Russell wrote:Hi Joe,Thanks sorry for the delay in my reply.If i understand you correct we dont know nothing about what is happening at the present time or last week come to that.My point is that 100 years ago the the thoughts on craters on the moon,was that all could not be made by impact because most are round,But at that time people didnt know that any impact over 5 degrees to the planet or moons surface will cause a round crater.My point is if we dont know, how do folks come up with whats happening :?We laugh now at what people thought many years ago :!: Will folks laugh at the views now in 200 years time.
It seems to me that you're confusing two types of "in the past" here. As Joe pointed out, when you look out into space, the further away you look the further back in time you look (this is your really old newspaper). The observations we make can serve a very useful purpose and we can learn from what we see. Now, from this, you seem to be saying that because we're looking into the past we can't know what's happening "today". You now seem to be suggesting that drawing conclusions from observations made today is akin to making conclusions based on ideas that were around a hundred years ago. That doesn't really work, that isn't comparing like with like; they're two totally different things.

When a team make observations of a distant object they don't draw conclusions about that observation and say "that's what is happening there right now, at this moment in time". That would be silly. However, what they can and do do is draw conclusions about the process we are seeing now. That's one of the nice things about the universe, it's terribly hard to create one in the lab but, because of the distances involved, you can look back to different periods in time and see various processes taking place.

Data supplied —
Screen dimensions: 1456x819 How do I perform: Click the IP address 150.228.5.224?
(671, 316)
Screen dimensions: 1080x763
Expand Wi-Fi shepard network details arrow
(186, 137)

* * *

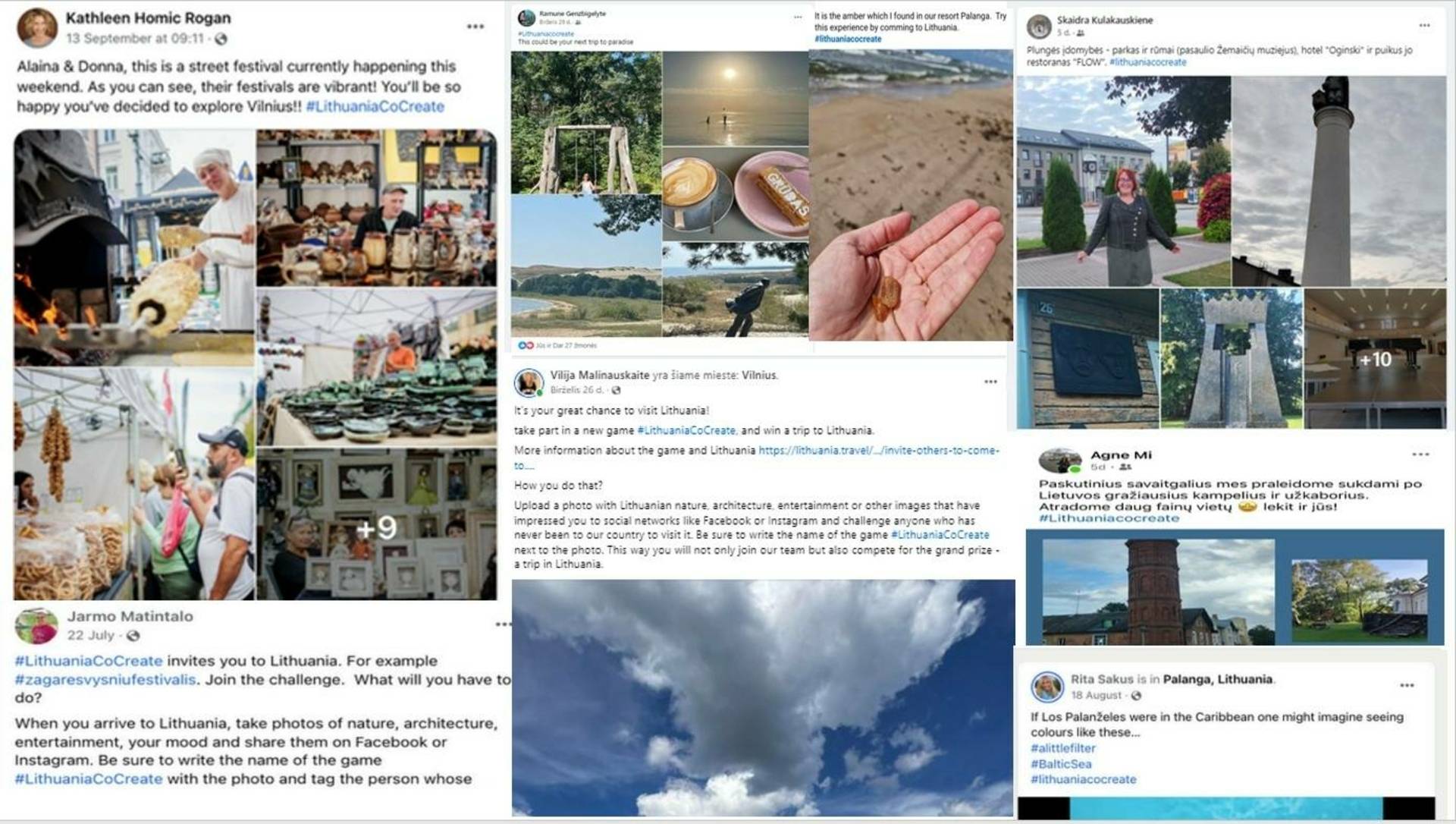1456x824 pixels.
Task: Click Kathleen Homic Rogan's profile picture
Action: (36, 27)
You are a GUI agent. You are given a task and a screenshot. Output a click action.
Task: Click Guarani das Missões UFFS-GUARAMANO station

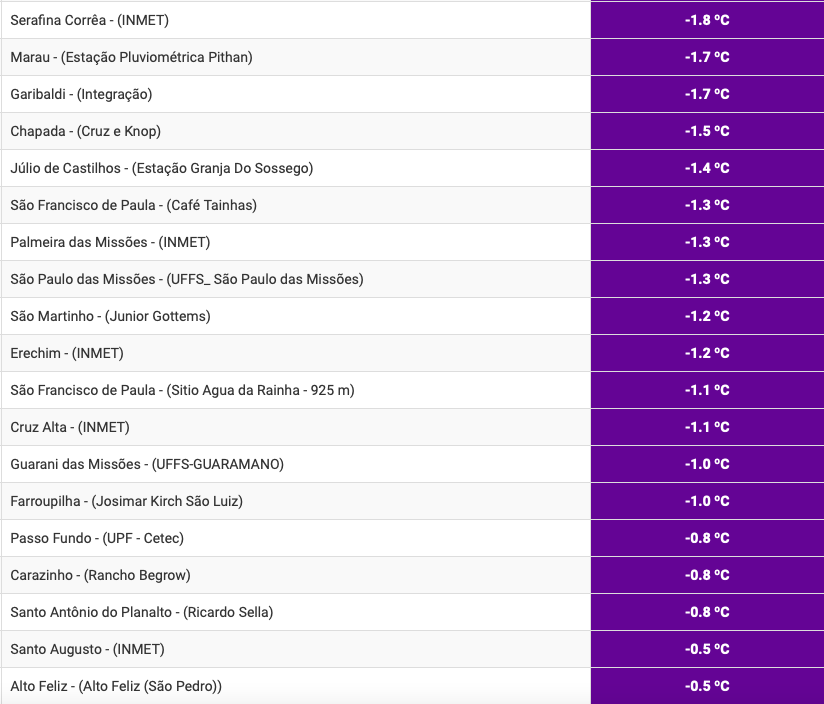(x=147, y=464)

...

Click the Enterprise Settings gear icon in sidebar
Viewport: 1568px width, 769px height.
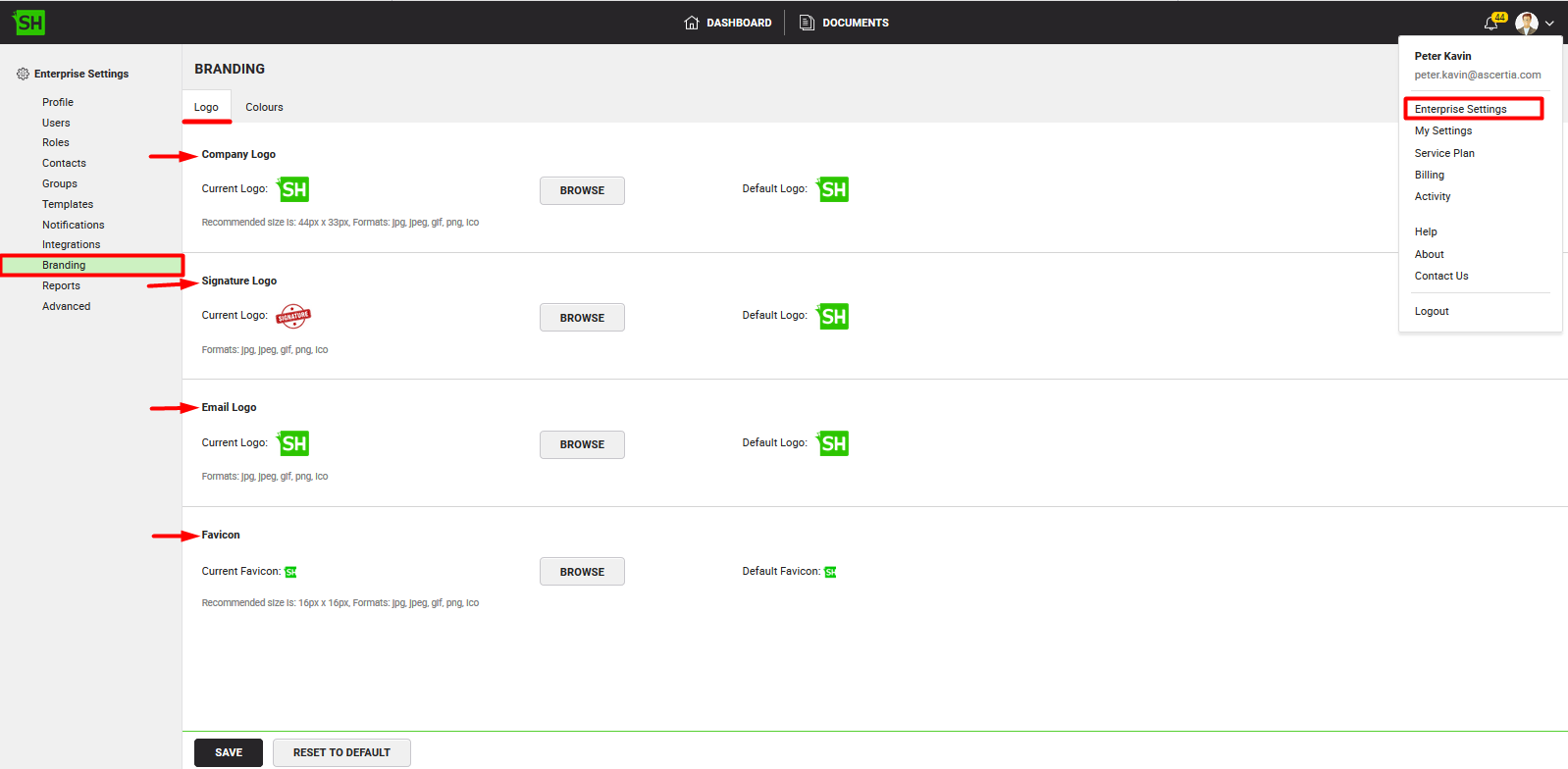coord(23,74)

Requests —
a) Return, word for word, the part of the forum reply about looking back in time through space that opens with "When a team" and finishes with "processes taking place.".
b) Write the next part of the forum reply about looking back in time through space, starting right after its final sentence.

Results for the exercise —
a)
When a team make observations of a distant object they don't draw conclusions about that observation and say "that's what is happening there right now, at this moment in time". That would be silly. However, what they can and do do is draw conclusions about the process we are seeing now. That's one of the nice things about the universe, it's terribly hard to create one in the lab but, because of the distances involved, you can look back to different periods in time and see various processes taking place.

b)
Think of it like using CCTV footage to solve a crime. You don't watch Crimewatch on the BBC and assume that the footage you see is live and happening right now; you do, however, understand that it is evidence of somethig that did happen and that it still serves a useful purpose right now. Moreover, if that footage contained evidence of how a particular sort of crime were committed, while it wouldn't help you stop the crime that happened in the past, it could well help you prevent a similar crime from happening in the future. In the same way the evidence you gather from somethig happening really far away (really far back in time) might aid you in understanding why something not as far away (not so far back in time) is happening.

As for folks in the future laughing at us, I'm not really sure how you think that relates to your original question (perhaps you could expand on this), but one would hope not. The reason why? If the the "views" we hold now are proven to be wrong in the future then, hopefully, they'll be proven wrong using the same approach as the wrong views were arrived at. As such any rational person in the future will understand that based on the evidence available at the moment we'd drawn the best available conclusions -- if they've acquired evidence via the same approach that changes those views then a) they'll understand how our views were arrived at and how they were reasonable and b) they'll also understand that their views will be open to the same correction in their future.
Last edited by davep on Fri May 27, 2005 4:25 pm, edited 1 time in total.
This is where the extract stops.